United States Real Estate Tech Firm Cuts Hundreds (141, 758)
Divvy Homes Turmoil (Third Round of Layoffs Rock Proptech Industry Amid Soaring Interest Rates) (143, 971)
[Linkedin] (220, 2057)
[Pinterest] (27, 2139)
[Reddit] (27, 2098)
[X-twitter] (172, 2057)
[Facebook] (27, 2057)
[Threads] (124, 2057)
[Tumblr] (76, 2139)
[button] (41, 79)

★ ★ ★ ★

_The task_
Return the data above in full. Keep every line exactly as it is.

_The answer_
United States Real Estate Tech Firm Cuts Hundreds (141, 758)
Divvy Homes Turmoil (Third Round of Layoffs Rock Proptech Industry Amid Soaring Interest Rates) (143, 971)
[Linkedin] (220, 2057)
[Pinterest] (27, 2139)
[Reddit] (27, 2098)
[X-twitter] (172, 2057)
[Facebook] (27, 2057)
[Threads] (124, 2057)
[Tumblr] (76, 2139)
[button] (41, 79)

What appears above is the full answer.